- Developer: Napoleon Games
- Publisher: JRC Interactive
- Designer: Martin Matějka
- Composers: Martin Matějka Petr Klabík
- Platform: MS-DOS
- Release: June 1997
- Genre: Platform
- Mode: Single-player

= Colony 28 =

1997 video game

Colony 28 is a science fiction-themed platform game developed for MS-DOS by Napoleon Games and published by JRC Interactive in 1997.

==Plot==
Earth was attacked by aliens in 2013 and conquered in few weeks. Humanity was enslaved, and Earth was given the name Colony 28. Humans are turned into obedient androids who work for the aliens. Five years later, the protagonist of the game, which is turned into a cyborg, preserves his memories due to a malfunction. He then turns against the aliens and helps the human resistance.

==Gameplay==
The game is a side-scrolling platform game. The player controls a combat robot and shoots enemies that try to destroy him. There are multiple tasks that player has to fulfill in every level.
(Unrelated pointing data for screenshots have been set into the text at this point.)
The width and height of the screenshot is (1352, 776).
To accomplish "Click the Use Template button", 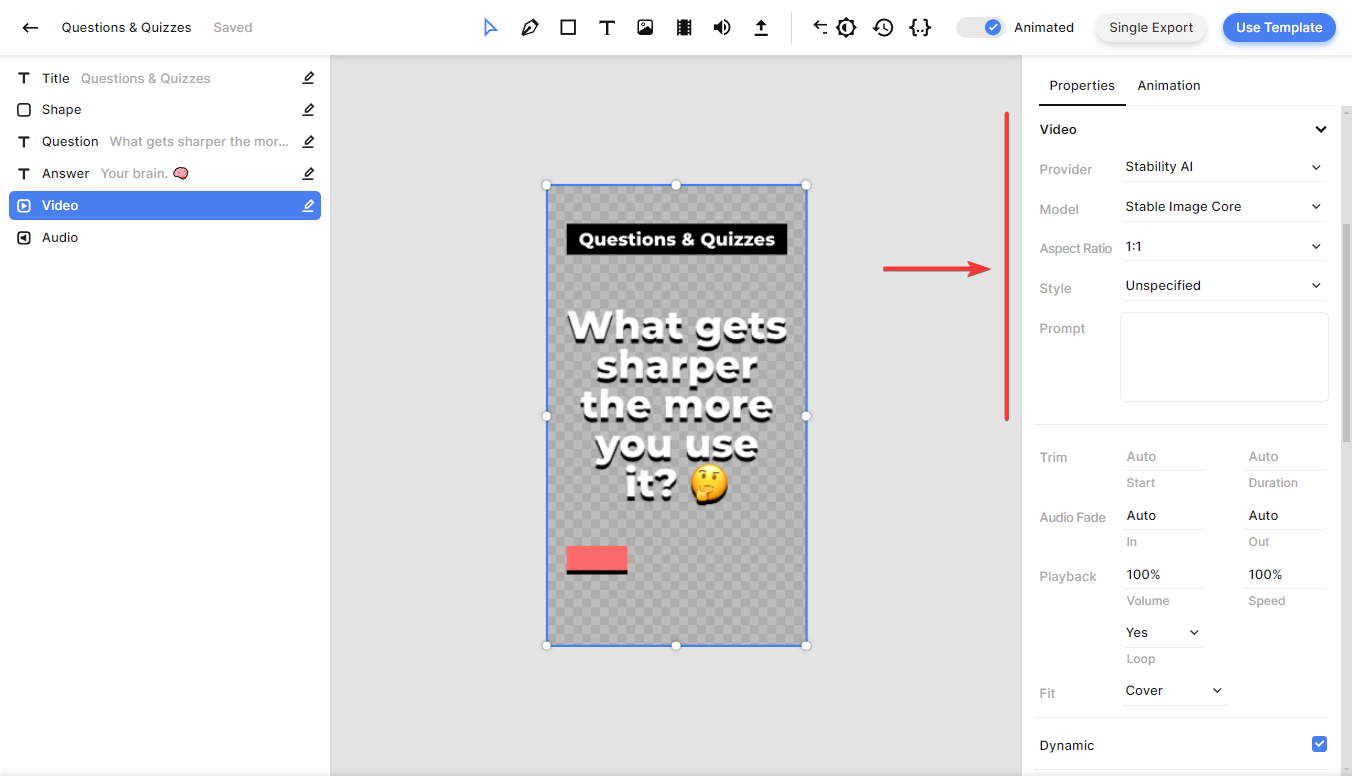I will 1278,28.
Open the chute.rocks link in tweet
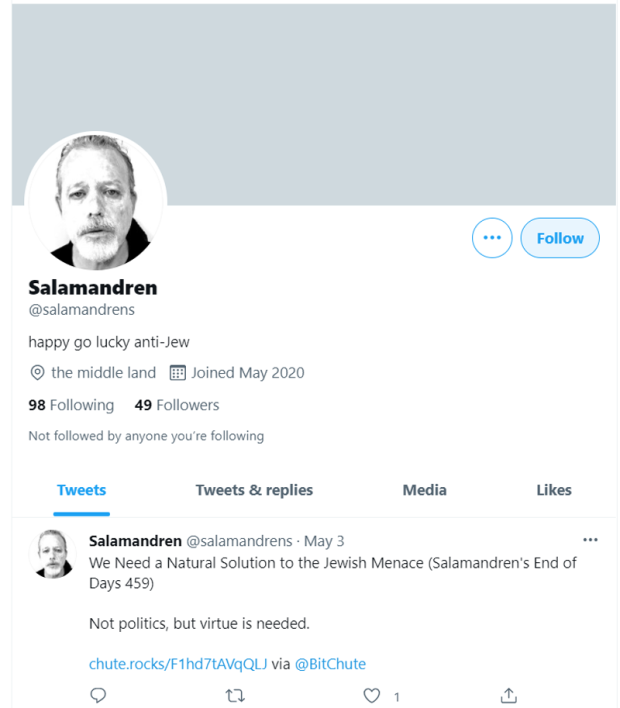 tap(178, 664)
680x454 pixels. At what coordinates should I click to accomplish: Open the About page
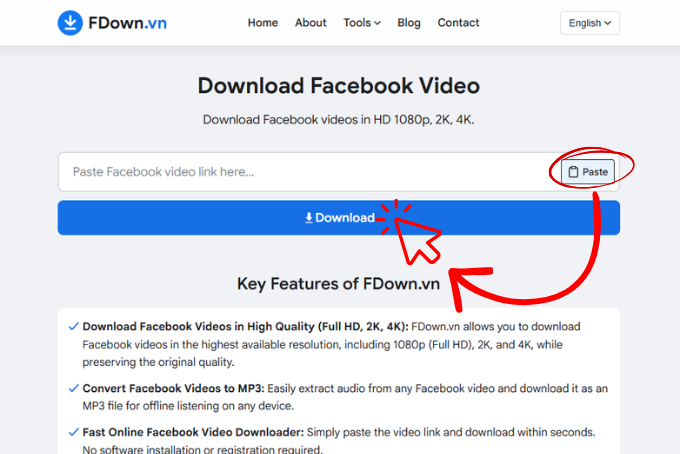(311, 23)
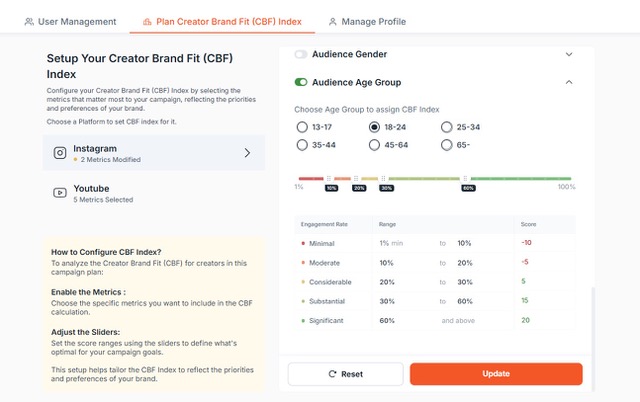The image size is (640, 402).
Task: Click the Reset refresh icon
Action: [x=333, y=374]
Once they complete the tasks, they move to the next level.

==Development==
The game was developed by team called 5th Dimension led by Martin Matějka. Matějka met Jindřich Rohlík during development, and 5th Dimension joined Rohlík's Napoleon Games. Napoleon Games finished the game in 1997. Colony 28 is inspired by games such as Another World and Flashback.

==Reception==
The game has received mostly positive reviews. Petr Bulíř of Level gave the game a score of 60%. He stated that the game is similar to Flashback. He noted game's high difficulty. Bulíř praised game's atmosphere and music, but was critical of its animations and graphics. He also praised the story, particularly its ending.